First, I was doing everything I could to keep Evie “safe” when this injury occurred. She is our careful child, not a wild hurricane like Harvey. She was in the middle of Eau Claire, Wisconsin, climbing on a piece of children’s playground equipment when she stepped through a hole, fell forward, and somehow smashed her face against a metal bar. She was not doing anything excessively risky. We can’t protect our children from everything – they are in God’s hands and we do our best as parents to ensure their safety, but also allow them to live and have the joy of being a child.
The second realization affected me even more. What would have happened if I was a father in remote Papua New Guinea and my child had severe dental trauma and facial lacerations? What if there was no nearby hospital? What if I had no resources to travel or take my child to one of the few hospitals in the country? What if, after making it to a hospital, that hospital didn’t have adequate medications, imaging, or staff to care for my child?
“What would have happened if I was a father in remote Papua New Guinea and my child had severe dental trauma and facial lacerations?”
What would it be like to take my child home with a mangled mouth, and have her be too terrified to even allow me to peer into it or clean it out? What if her untreated wound became infected, and over the next few days I watched as redness spread around her lips and a foul odor wafted from her mouth? What would it be like to feel helpless – no hospital, no doctors, no resources – as my little girl suffered? What if she developed a fever, and for days I was overwhelmed by anxiety and grief as she became confused and I did everything I could to try to take her somewhere, anywhere, that could help her?
This was not my reality. I rode five miles to an ER with abundant resources to care for my precious girl. How unfair that there are fathers and mothers around the world who are forced to watch their children suffer because there is no medical care available for them. All over the world, kids die from illnesses that could be easily treated or prevented with the right resources. Fathers and mothers hold their dying children, rendered powerless to help them, merely because they were born in a different country with different resources.

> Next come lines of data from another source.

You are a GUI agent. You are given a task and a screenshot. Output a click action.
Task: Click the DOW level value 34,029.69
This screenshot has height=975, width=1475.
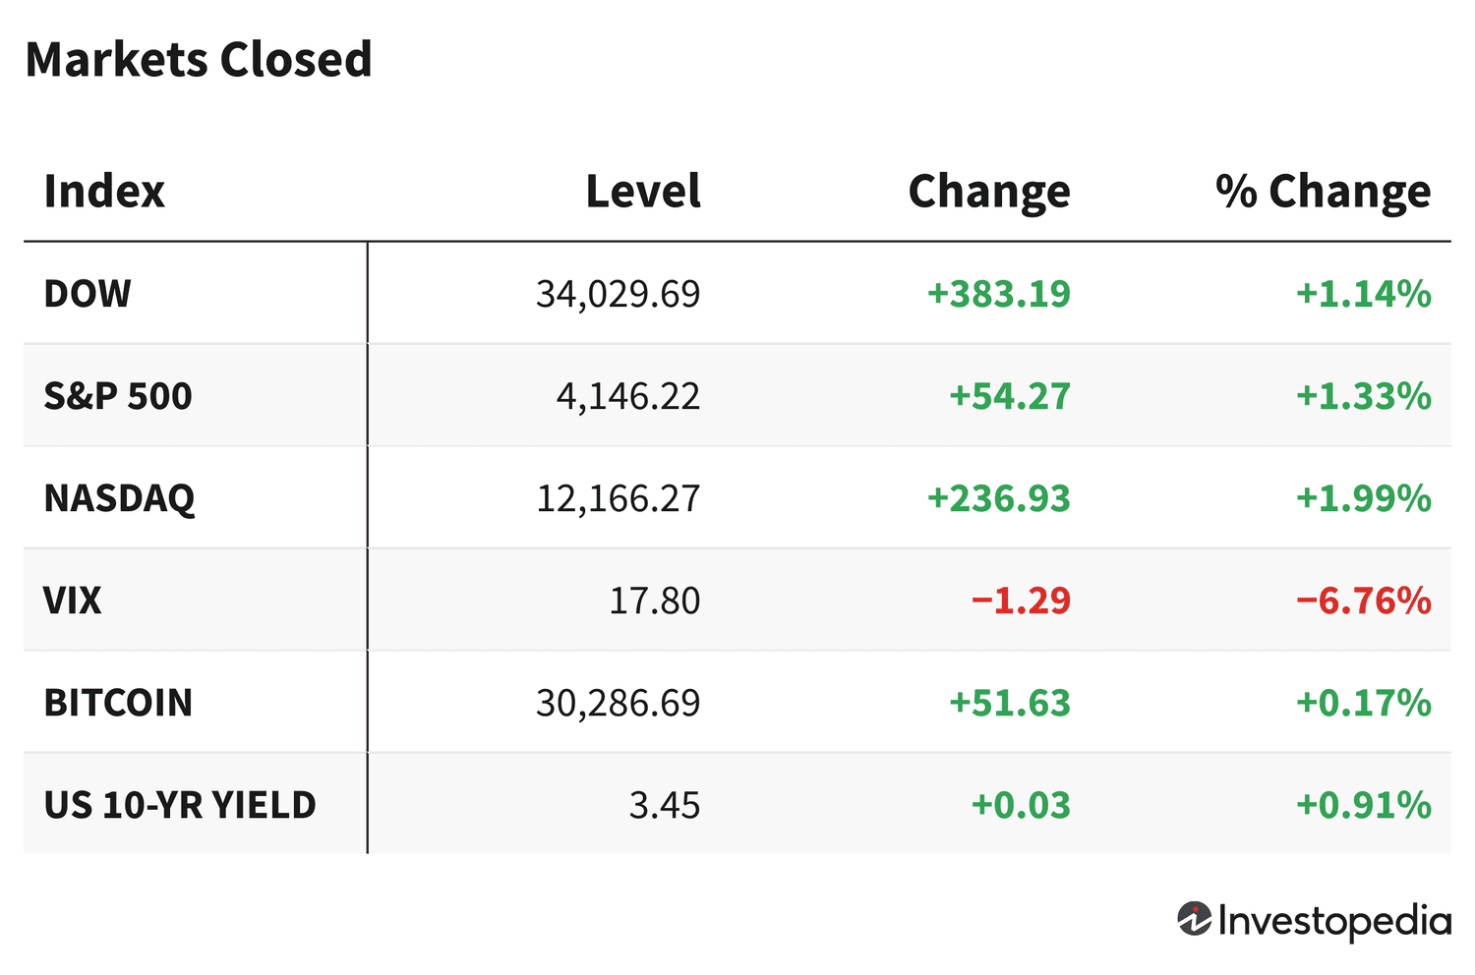click(618, 294)
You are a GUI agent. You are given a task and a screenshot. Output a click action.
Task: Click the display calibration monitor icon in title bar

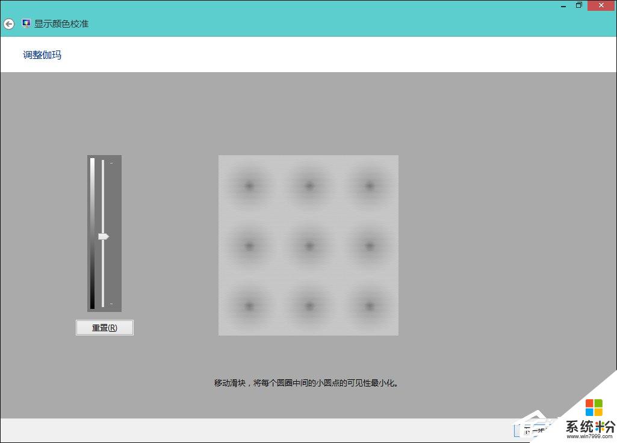(25, 23)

The late pioneer of global health, Paul Farmer, would often say to people who talked about the third world, “Look, there are not three worlds. There is one world. You and I are part of that world. And there are people in that world who are suffering in poverty.” Sometimes, it is easy to absolve ourselves of responsibility to our distant neighbors by comfortably placing them in the “third world”, not realizing that within a day or two’s journey we could arrive at their door.
“Look, there are not three worlds. There is one world. You and I are part of that world. And there are people in that world who are suffering in poverty.”Paul Farmer
I wish this accident with Evie never happened. I hate it when my children experience suffering. Yet, I am grateful that in our time of need, there was a place to take her for help – a place that lifted the burden off of my shoulders and had every resource needed to care for her. I cannot imagine being a parent elsewhere, and watching my child suffer from treatable illness just because there was no one there to help them. Through this accident, God gave us an epiphany, and we are more sure than ever why He has called us to serve in a place where medical resources are scarce.
God, I want you to protect my family and my children. I want them to be safe and healthy. But Lord, I want to be your hands and feet to provide medical care to people in Papua New Guinea, who otherwise would not have access to it. Help us to be good neighbors.